A senior Israeli official has suggested that Israel might launch a pre-emptive strike against Iran to prevent it from acquiring nuclear weapons. Israel wants tougher international action to stop Iran before it is too late.

Deputy Defense Minister Ephraim Sneh says Israel might be forced to launch a military strike against Iran's nuclear facilities. In a newspaper interview, Sneh said he is not advocating a pre-emptive strike and sees it as a last resort. But sometimes, he said, "the last resort is the only resort."

It was the clearest threat yet by a senior official, and underscores Israel's growing concerns about Iran's nuclear program. A year ago, the Iranian president threatened to "wipe the Jewish state off the map," and since then Israel has warned repeatedly that it cannot allow Iran to acquire a nuclear bomb.

Miri Eisen is spokeswoman for Prime Minister Ehud Olmert.

"The Iranian issue is a core issue," she said. "The prime minister has defined it as an existential threat.
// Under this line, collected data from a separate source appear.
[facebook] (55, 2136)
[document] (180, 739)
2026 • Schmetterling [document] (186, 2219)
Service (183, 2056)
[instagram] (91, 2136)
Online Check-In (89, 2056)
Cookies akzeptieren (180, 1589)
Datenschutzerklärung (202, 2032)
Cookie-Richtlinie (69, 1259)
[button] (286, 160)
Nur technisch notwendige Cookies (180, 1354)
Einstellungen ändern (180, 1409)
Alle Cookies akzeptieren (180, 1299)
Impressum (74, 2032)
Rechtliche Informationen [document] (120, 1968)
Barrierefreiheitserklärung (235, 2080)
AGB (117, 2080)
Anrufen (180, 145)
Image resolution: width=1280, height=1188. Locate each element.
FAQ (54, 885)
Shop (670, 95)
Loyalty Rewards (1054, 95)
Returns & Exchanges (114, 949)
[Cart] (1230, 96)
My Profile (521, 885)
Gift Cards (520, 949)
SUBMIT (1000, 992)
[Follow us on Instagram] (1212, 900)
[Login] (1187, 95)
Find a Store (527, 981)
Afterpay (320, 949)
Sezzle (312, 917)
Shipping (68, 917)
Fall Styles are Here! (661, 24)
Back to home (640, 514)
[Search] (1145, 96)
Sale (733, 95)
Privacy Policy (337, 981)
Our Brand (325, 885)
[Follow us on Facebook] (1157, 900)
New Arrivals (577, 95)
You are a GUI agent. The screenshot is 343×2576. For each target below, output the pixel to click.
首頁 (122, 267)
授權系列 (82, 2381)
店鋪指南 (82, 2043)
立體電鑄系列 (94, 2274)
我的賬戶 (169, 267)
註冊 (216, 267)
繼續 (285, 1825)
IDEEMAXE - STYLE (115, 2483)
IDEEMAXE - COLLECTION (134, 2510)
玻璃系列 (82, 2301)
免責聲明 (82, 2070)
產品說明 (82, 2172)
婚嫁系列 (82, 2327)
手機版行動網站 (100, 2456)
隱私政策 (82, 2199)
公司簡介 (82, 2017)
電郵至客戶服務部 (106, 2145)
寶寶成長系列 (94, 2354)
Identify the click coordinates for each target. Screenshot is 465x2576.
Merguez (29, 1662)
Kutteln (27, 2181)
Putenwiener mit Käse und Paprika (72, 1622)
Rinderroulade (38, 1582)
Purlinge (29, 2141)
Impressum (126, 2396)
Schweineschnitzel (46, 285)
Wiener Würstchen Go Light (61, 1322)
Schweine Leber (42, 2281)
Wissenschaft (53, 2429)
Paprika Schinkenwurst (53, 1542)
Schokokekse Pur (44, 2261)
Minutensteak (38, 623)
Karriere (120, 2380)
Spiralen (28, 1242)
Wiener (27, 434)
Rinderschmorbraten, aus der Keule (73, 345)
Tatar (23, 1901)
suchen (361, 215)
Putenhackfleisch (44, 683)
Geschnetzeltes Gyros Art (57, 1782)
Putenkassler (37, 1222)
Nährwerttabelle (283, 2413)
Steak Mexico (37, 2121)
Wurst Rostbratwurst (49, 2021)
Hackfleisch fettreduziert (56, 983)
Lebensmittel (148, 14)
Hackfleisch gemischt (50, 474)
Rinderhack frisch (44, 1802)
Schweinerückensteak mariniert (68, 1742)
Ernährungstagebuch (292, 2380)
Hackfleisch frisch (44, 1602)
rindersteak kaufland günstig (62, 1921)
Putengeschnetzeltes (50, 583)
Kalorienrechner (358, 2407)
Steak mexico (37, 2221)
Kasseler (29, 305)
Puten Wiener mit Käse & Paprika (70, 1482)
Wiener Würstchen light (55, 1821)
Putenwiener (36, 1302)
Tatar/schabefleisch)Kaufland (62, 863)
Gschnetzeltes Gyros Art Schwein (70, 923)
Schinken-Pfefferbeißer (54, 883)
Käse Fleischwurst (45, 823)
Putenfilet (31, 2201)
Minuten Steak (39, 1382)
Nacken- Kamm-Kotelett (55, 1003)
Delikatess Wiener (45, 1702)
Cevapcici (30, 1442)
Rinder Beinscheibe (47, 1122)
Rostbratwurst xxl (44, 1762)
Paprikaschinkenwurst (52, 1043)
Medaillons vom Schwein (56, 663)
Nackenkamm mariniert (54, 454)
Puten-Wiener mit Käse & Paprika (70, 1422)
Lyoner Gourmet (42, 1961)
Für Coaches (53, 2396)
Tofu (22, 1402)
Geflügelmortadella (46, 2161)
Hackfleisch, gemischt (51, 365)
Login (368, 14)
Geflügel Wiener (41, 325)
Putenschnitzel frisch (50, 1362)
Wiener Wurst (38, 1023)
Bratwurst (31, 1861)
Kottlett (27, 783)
This is a potential threat to the destruction of the state of Israel. This is an impossible situation."

Analysts here say Israel is considering a pre-emptive strike, because it believes the international community is moving too slowly to stop Iran. Europe has opted for negotiations and Russia and China oppose U.N. sanctions. And now, Israel fears that President Bush has been weakened by the Republican defeat in the U.S. elections.

"The president's ability to do anything military in terms of Iran has been somewhat diminished as a result of the Democratic victory, because the Democrats will be much more vigilant that the president does not do anything unilateral," said Israeli analyst Alon Pinkas.

Iran will top the agenda when Mr. Olmert meets with President Bush at the White House on Monday.